Arts & Culture

Steve McQueen could lecture you, but he’s got other plans

Steve McQueen (left) speaks at ArtsBites, an undergraduate luncheon and discussion series at the Office for the Arts.

While at Harvard, Norton lecturer Steve McQueen joined undergrads at ArtsBites, a luncheon and discussion series at the Office for the Arts.

Photos by Stephanie Mitchell/Harvard Staff Photographer

4 min read

‘I think the audience needs more, and I feel I need to give more,’ says award-winning filmmaker — presenter of this year’s Norton talks

For Steve McQueen, live performance generates a force that no podium lecture can match.

It’s a conviction that shapes the Norton Lectures he is delivering this fall, in a series titled “Pulse,” featuring film, musical performances, and dialogue.

“There’s a certain kind of energy that could be produced by a performative idea of communication, and that’s what I’m interested in,” said the Academy Award-winning director of “12 Years a Slave.” “I’m not the kind of person who stands for an hour reading from a piece of paper. I think the audience needs more, and I feel I need to give more. I also feel the dialogue — the back-and-forth clash of two stones making a fire — could be thought-provoking for the audience as well as the participants.”

McQueen is recognized internationally for producing work that explores painful and challenging histories and exposes the fragility of the human condition. He directed the feature films “Blitz” (2024) and “Hunger” (2008), as well as the documentaries “Uprising” (2021) and “Occupied City” (2023).

The first of McQueen’s six Norton Lectures, delivered Tuesday, centered on the FBI files of legendary Black singer, actor, and political activist Paul Robeson. McQueen’s 2012-2022 video work “End Credits,” features a continuous projection of digitally scanned files from thousands of highly redacted, declassified documents kept on Robeson and his wife, Eslanda Goode Robeson, for most of the singer’s life, greatly damaging his career as a performer.

Steve McQueen (left) speaks at ArtsBites, an undergraduate luncheon and discussion series at the Office for the Arts.
McQueen with students.

The lecture featured four performers reading sections from Robeson’s FBI files as visuals from the film were projected behind them. Afterward, McQueen and Dia Art Foundation curator Donna De Salvo spoke with Henry Louis Gates Jr., Alphonse Fletcher University Professor and director of the Hutchins Center for African and African American Research.
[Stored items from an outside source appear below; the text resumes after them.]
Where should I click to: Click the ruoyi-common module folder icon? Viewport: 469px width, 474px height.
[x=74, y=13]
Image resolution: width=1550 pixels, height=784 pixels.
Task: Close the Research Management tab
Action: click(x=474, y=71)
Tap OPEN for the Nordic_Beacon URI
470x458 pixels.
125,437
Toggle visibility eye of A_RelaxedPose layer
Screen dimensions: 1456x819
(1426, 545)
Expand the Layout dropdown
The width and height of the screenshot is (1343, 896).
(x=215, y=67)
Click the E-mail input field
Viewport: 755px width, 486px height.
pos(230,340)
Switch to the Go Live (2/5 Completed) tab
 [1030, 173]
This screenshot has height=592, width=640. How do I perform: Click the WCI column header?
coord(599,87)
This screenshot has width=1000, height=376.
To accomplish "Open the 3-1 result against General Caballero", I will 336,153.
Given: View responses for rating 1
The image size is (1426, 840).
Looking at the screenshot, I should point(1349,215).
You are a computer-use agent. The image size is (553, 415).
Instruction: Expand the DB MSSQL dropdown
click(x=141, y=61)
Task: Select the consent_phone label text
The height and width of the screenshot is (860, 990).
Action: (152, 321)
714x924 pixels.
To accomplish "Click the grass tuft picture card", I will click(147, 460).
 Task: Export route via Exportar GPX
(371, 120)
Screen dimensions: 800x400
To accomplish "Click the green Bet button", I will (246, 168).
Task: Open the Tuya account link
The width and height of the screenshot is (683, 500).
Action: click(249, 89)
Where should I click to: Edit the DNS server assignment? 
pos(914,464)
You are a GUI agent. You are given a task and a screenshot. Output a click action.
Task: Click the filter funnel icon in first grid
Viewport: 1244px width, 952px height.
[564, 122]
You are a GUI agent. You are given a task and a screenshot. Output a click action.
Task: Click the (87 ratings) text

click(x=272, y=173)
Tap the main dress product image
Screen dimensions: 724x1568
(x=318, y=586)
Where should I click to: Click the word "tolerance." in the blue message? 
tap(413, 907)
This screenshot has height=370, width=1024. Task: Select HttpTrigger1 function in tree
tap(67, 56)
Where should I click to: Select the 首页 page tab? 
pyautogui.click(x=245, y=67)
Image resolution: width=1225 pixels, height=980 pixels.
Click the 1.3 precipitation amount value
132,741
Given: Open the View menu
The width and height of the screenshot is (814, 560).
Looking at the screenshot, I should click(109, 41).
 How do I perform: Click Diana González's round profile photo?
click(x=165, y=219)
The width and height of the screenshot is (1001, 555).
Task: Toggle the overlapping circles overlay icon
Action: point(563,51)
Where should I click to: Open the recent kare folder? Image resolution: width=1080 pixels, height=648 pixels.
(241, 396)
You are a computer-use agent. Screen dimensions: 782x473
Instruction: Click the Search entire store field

In an interview with the Gazette, McQueen said that the first lecture was intended to reflect a sense of “urgency.”

“Small Axe,” the second lecture, scheduled for Oct. 21, centers on McQueen’s film anthology by the same name. The five films depict the experiences of West Indian immigrants in London from the 1960s to the 1980s, with five unique stories rooted in the Black British experience during a period of social and political upheaval. The films are being screened at the Harvard Film Archive ahead of the lecture.

“It’s one of those situations where people come together to combat a certain kind of power,” McQueen said. “It is within this proverb: ‘If you are the big tree, we are the small axe.’ If we’re working together, we can actually get things done.”

The third lecture, “Bass,” centers on an immersive installation that McQueen created in 2024. The work, inspired in part by the Middle Passage and the trans-Atlantic journey of enslaved people, features a combination of music focused on the low-end frequency of the double bass, with colored lights.

“‘Bass’ is about a constant,” McQueen explained. “It’s about how sound is a liberation, in a way, to all of us.”

That lecture will feature a performance by bassist, singer-songwriter, and poet Meshell Ndegeocello. McQueen and De Salvo will speak with Noam M. Elcott, an art historian and faculty member at Columbia and Yale.

The Mahindra Humanities Center celebrated the 100th anniversary of the Norton Lectures earlier this month, with a panel discussion and the release of five new books from Harvard University Press commemorating past lectures.

McQueen said he feels “very honored,” to be delivering the Norton Lectures in the series’ 100th year.

“People, when they come to a lecture or any kind of event, they bring themselves, and therefore they bring their baggage,” McQueen said. “Whatever they take out from it is what they’re dealing with individually. I’m hoping that they have that something to take away with them. That’s as much as I can hope for.”